World Economic Forum Annual Meeting

20—23 janvier 2016 Davos-Klosters, Switzerland

Look 10 years into the future and make some predictions. Will we have 3D printed cars? Will we have robotic pharmacies, implantable mobile phones, 3D-printed liver transplants? Will we have machines that read our mind?

We are about to witness a Fourth Industrial Revolution, which will impact every aspect of society. Will the world be better for it, or worse?

So writes World Economic Forum founder Klaus Schwab in an article on the new technological age. You can read it in full here.

Is tech a threat?

“Computers aren’t competitors,” computer scientist Justine Cassell, “they’re collaborators.” Technology has created a different kind of workplace, where employees are distributed around the globe, and we’re forced to collaborate with people from other countries. "The Fourth Industrial Revolution can bring back skills that are essential for the workplace of the future," she says.

We have to make technology work for us, and not the other way around, adds Jennifer Doudna, a molecular biologist. We can use it to improve people lives – for instance by removing the genetic mutation that causes Huntington’s Disease. The challenge is how to do that ethically, fairly.

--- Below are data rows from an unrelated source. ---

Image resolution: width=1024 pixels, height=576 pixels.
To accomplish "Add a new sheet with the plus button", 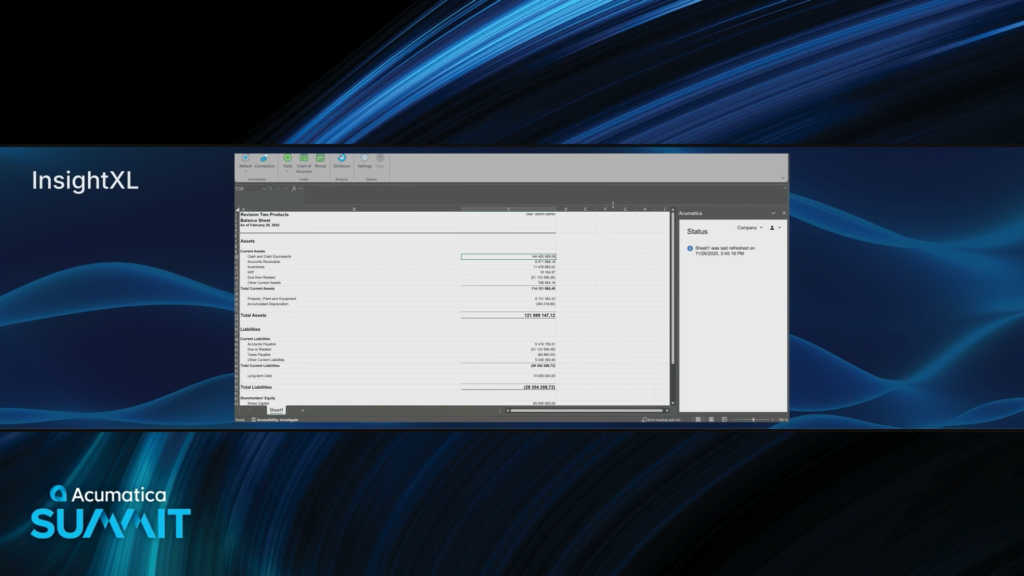I will pyautogui.click(x=302, y=410).
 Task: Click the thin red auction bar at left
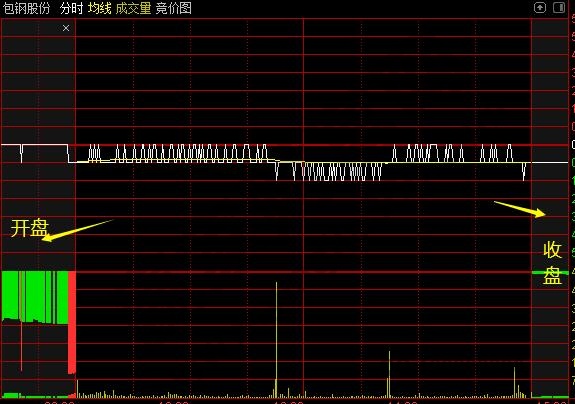click(21, 346)
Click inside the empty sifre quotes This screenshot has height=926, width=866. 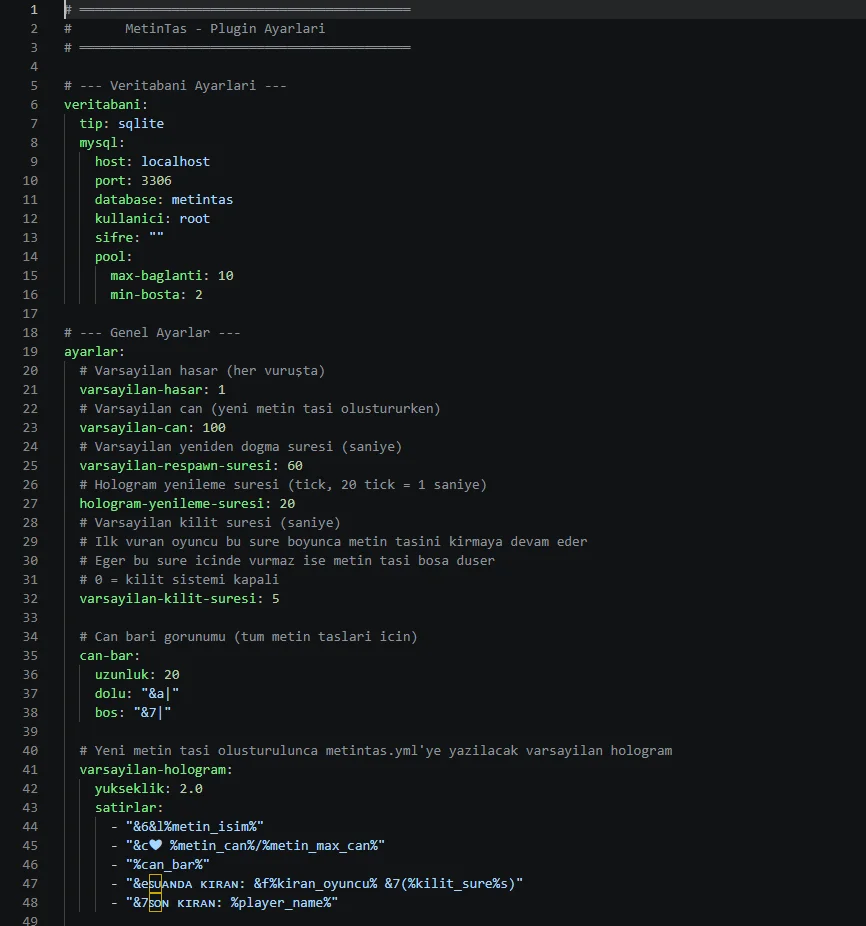click(157, 237)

The future of gene editing

CRISPR can be used by almost any high-school student, for very little money, and could change the genome of every mosquito on the planet in just a few years.

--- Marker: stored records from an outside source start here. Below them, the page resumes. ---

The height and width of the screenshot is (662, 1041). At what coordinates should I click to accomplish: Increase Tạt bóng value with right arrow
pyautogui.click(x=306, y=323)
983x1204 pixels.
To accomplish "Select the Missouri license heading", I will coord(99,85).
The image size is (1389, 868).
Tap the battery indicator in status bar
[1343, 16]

Hank Greely, Professor of Law from Stanford University, says: “We now have the power to change life, to change the genetic code of every living being on the planet. But for non-human beings, the regulation is very poor, and needs to catch up.

“We need the legal and regulatory norms that will help guide innovation in the right direction, but if we move too quickly, we’re in danger of stifling innovation. However, if we wait too long, we’re in danger of allowing harm to be done.

Are we ready for genetically modified animals? Read Hank Greely's blog here

“Conferences like Davos play an important role: we need to talk to each other, across boundaries. The difference between speaking genetics and speaking law is as great as the difference between speaking English and speaking German.”

To err is human

New technologies are going to change our perception of when human life begins and ends, says philosophy professor Angela Hobbs. “It’s part of the human condition to extend the boundaries of what it is to be human.”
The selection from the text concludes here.